But cracks keep appearing in the system. Last year, the FBI arrested Harold Martin, an NSA contractor who took home documents detailing some of the agency's most sensitive offensive cyberweapons. Some of those files later appeared online, although investigators are still trying to determine Martin's role, if any, in that part of the case.
He has pleaded not guilty to charges that he violated the Espionage Act. Officials call the Martin case the largest theft of classified information in US history.
Now, less than a year after the Martin case, US intelligence agencies are rushing to determine whether they again have suffered an embarrassing compromise at the hands of one of their own.
"Anybody who thinks that the Manning and Snowden problems were one-offs is just dead wrong," said Joel Brenner, former head of US counterintelligence at the office of the Director of National Intelligence.
"Ben Franklin said three people can keep a secret if two of them are dead. If secrets are shared on systems in which thousands of people have access to them, that may really not be a secret anymore. This problem is not going away, and it's a condition of our existence."
In Silicon Valley, industry figures said they received no heads-up from the government or the hacking community that such a move by WikiLeaks was in the works. Industry officials said they still had not heard from the FBI.
It wasn't immediately clear if the CIA had sent a crimes report to the Justice Department - a formal mechanism alerting law enforcement of a potentially damaging and illegal national security leak. Such a report would offer the FBI a road map for where to begin investigating, and whom to question.
The FBI and CIA both declined to comment.
Once investigators verify the accuracy of the WikiLeaks documents, a key question to answer is who had access to the information, according to veterans of past leak probes.
The FBI has spent years investigating WikiLeaks, and authorities are eager to figure out whether it has recruited a new, well-placed source from the US government.
In releasing thousands of pages of documents, WikiLeaks indicated that its source was a former government employee or contractor.
"This extraordinary collection, which amounts to more than several hundred million lines of code, gives its possessor the entire hacking capacity of the CIA," WikiLeaks said in announcing the first release of documents.
"The archive appears to have been circulated among former US government hackers and contractors in an unauthorised manner, one of whom has provided WikiLeaks with portions of the archive."
One former intelligence official said if that claim is accurate, "there's going to be another major mole hunt . . . If this is all correct, it's a big deal".
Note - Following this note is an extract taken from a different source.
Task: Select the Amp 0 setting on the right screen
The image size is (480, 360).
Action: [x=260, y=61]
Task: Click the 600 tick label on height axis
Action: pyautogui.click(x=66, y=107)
A key distinction for investigators will be whether WikiLeaks reveals the actual computer code - or enough details about such code - that others can develop and deploy some of the hacking tools, according to current and former officials.
The security failures highlighted by leaks from Snowden and Manning have proven difficult to address.
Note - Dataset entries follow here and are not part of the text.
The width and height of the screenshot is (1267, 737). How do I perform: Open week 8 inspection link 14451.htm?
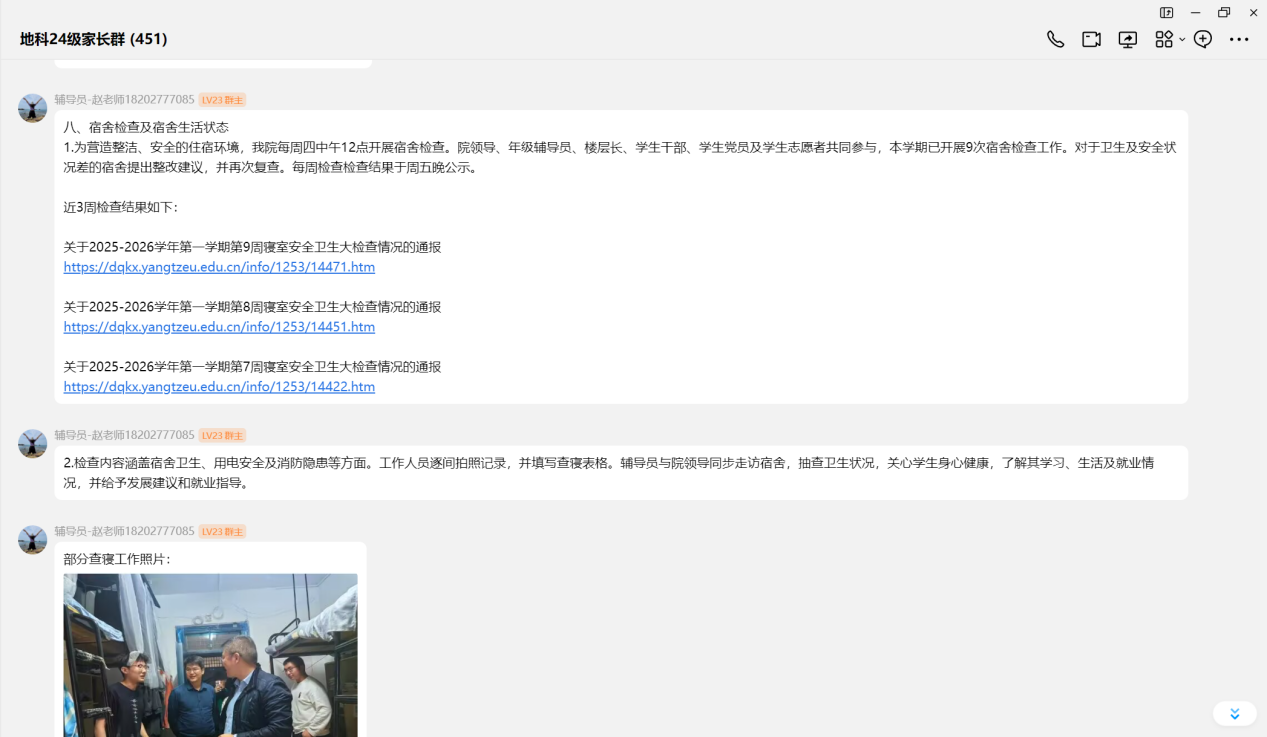click(x=219, y=327)

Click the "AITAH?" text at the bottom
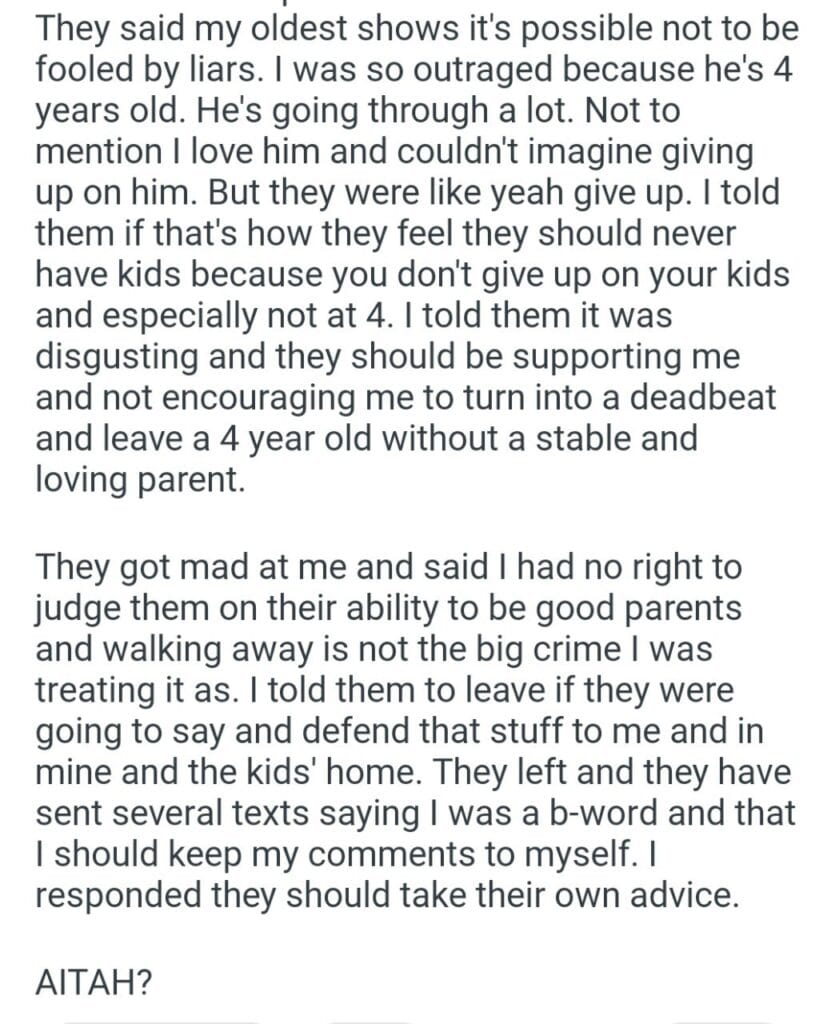[92, 983]
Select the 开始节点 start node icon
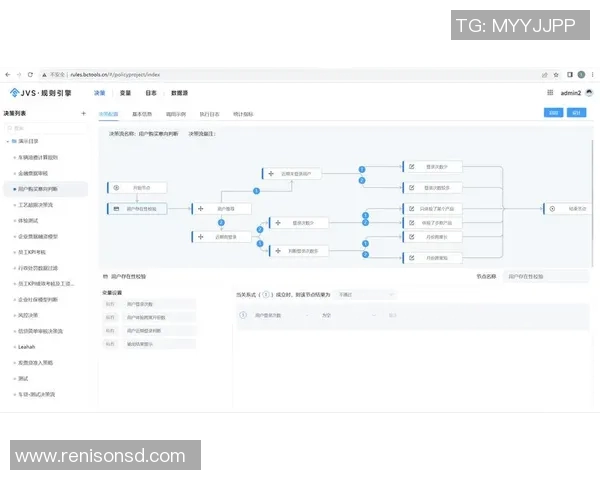Image resolution: width=600 pixels, height=480 pixels. tap(116, 187)
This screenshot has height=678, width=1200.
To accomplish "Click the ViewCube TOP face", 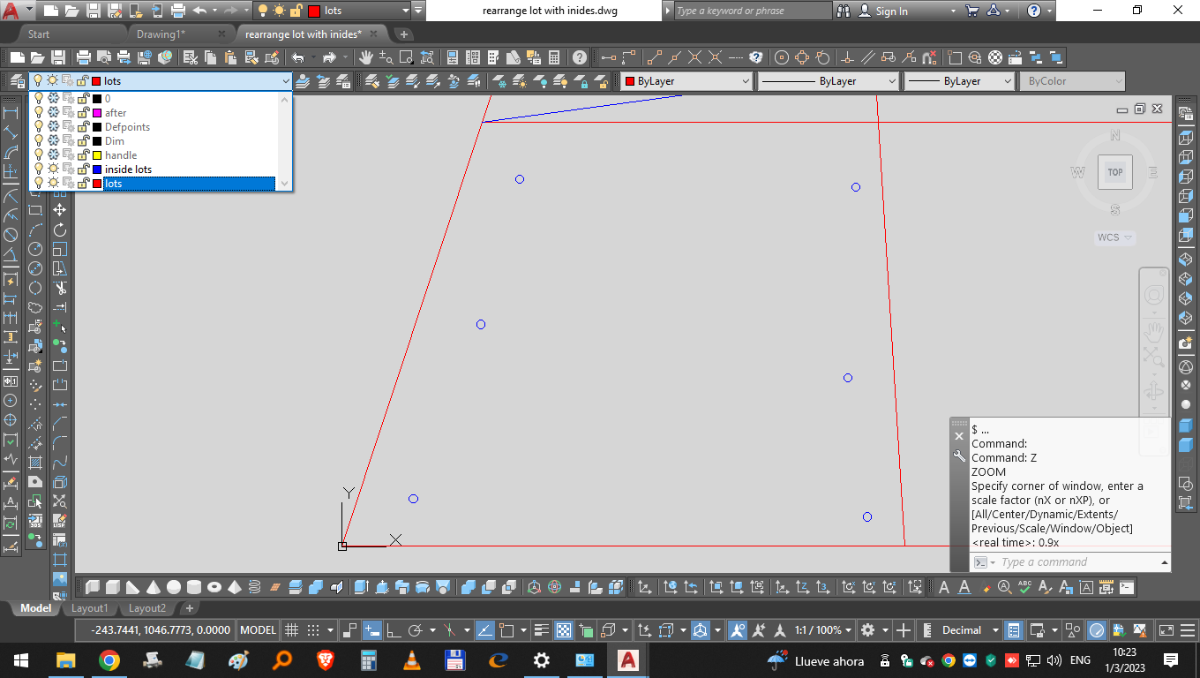I will click(x=1115, y=172).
Manning was arrested in Iraq in May 2010 after transmitting documents to WikiLeaks that came to be known as the Iraq and Afghanistan "War Logs." She also leaked a video showing a US Apache helicopter in Baghdad opening fire on a group of people that the crew thought were insurgents. Among the dead were two journalists who worked for Reuters. She also leaked documents pertaining to Guantanamo Bay prisoners, as well as 250,000 State Department cables.
In response to the Manning case, the Obama Administration created the National Insider Threat Task Force, designed to teach and train government workers and contractors to spot potential leakers.
In the waning days of his presidency, Barack Obama commuted her 35-year prison sentence, and she is due to be released in coming months.
The post-Manning efforts did not stop Snowden from taking reams of data about sensitive bulk intelligence collection in 2013 and giving the material to reporters. Those revelations, including a court document showing how the Government gathered Americans' phone records, sparked years of political debate about privacy and government surveillance in the digital age.
Snowden has remained out of reach of the US Government, living in Russia.
Brenner said the net effect of the new leaks could be "very dangerous to us, because they "accelerate the levelling of the playing field between the United States and its adversaries in cyberspace".
The bigger lesson of the newest leak, Brenner argued, is that US pursuit of dominance in cyberspace may actually be destabilising over the long run. "That is a very unsettling debate for our military and our intelligence services, but I think it's coming," he said.